Comment suis-je tombé en dessous du seuil de pauvreté ?

Mon nom est Slav Konstantin Nikolaewitsch. Je suis issu d'une famille de 7 enfants. Mon père a travaillé toute sa vie dans la brigade des tracteurs du kolkhoze (héritage de Lenine). C'était un homme fort, généreux, volontaire et bon. Ma mère, Justinja Sergeevna, travaillait dans une école tout en élevant ses enfants. Elle mourut très tôt alors que quatre de ses enfants étaient encore scolarisés. Ma sœur et moi avons toujours gardé l’habitude d’être très ordonnés, aussi bien dans nos actes que pour notre tenue vestimentaire. Encore aujourd’hui je ne me sens pas bien quand j’ai une tache sur mes habits ou quand le col de ma chemise n’est pas propre. Ma mère n’est plus là depuis longtemps, mais j’entends encore sa voix me dire : « Mon fils, tu ne peux pas faire ça, qu’est-ce que les gens vont penser de nous ? Tu es un garçon bon, ne me déçois pas ».

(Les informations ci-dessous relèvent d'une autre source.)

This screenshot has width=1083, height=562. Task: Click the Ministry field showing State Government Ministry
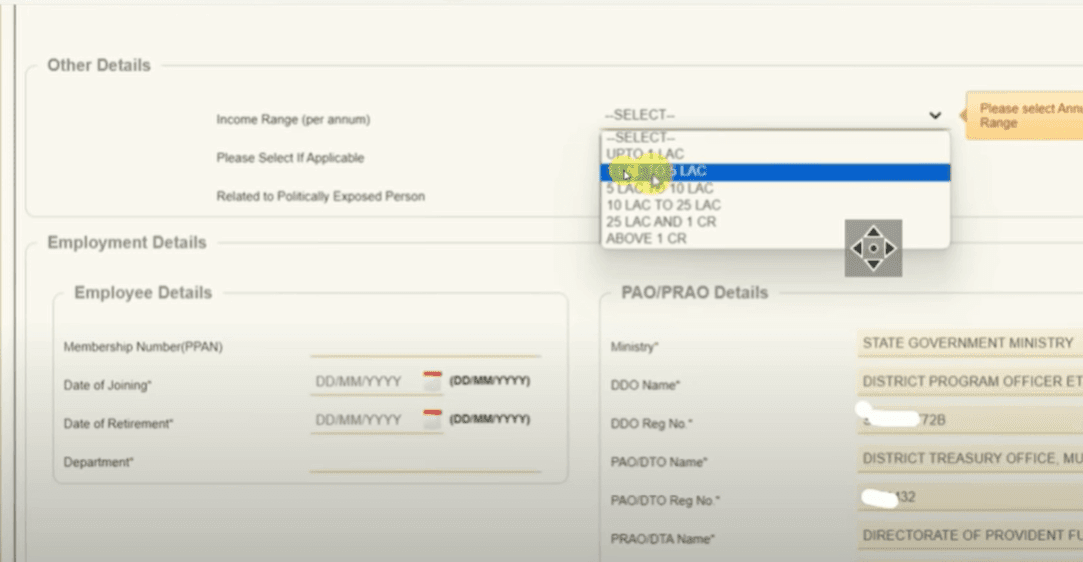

Maintenant, depuis que je suis invalide, j’y repense souvent et je me dis que mes parents nous ont correctement élevés.

Pour mon père, le kolkhoze arrivait en premier lieu c'est-à-dire la brigade des tracteurs et pour ma mère c’était son travail à l’école. C'est eux et ensuite nous, les enfants, qui avons créer une société communiste dans laquelle nous sommes tous égaux, dans laquelle nous avons tous les mêmes droits et la même prospérité. Je ne peux pas affirmer aujourd’hui que mon père n’avait pas pensé à avoir ses biens personnels. Il récriminait la gestion du kolkhoze : « Il n’y a pas de propriétaire pour le sol, il appartient à tout le monde, alors il n’appartient à personne ! ».

Je ne sais pas comment les gens de l’ouest comprennent l’expression « sentiment de collectivisme ». Ce mot tombe d'ailleurs progressivement dans l’oubli. Avant c’était une honte de penser à des biens personnels. C’était le travail collectif, une cellule de l’Etat qui passait en premier, avant la famille. En occident, beaucoup n’ont pas compris comment cela peut être possible de vivre sans biens personnels. Mais nous avons vécu et avons cru que l’Etat passait en premier, et seulement en second le privé. C’est ainsi que nous ont élevés nos parents et ainsi que nous avons été éduqués à l’école.

Je me souviens encore du jour où nous avons fait une excursion avec la classe entière aux alentours de notre village. L’enseignante commença à parler de notre avenir. « Je vous envie, les jeunes, vous allez vivre sous le régime du communisme. Moi je serai déjà vielle, c’est bien dommage ». Nous lui avons alors demandé : « Dans combien d’années y aura-t-il le communisme ? » - « Je ne sais pas », répondit-elle. « Je pense dans une vingtaine d’années ». « Oh, c’est encore loin », avons-nous pensé. Peut-être savais-je déjà, à ce moment-là, que le régime communiste nous conduirait à la pauvreté ?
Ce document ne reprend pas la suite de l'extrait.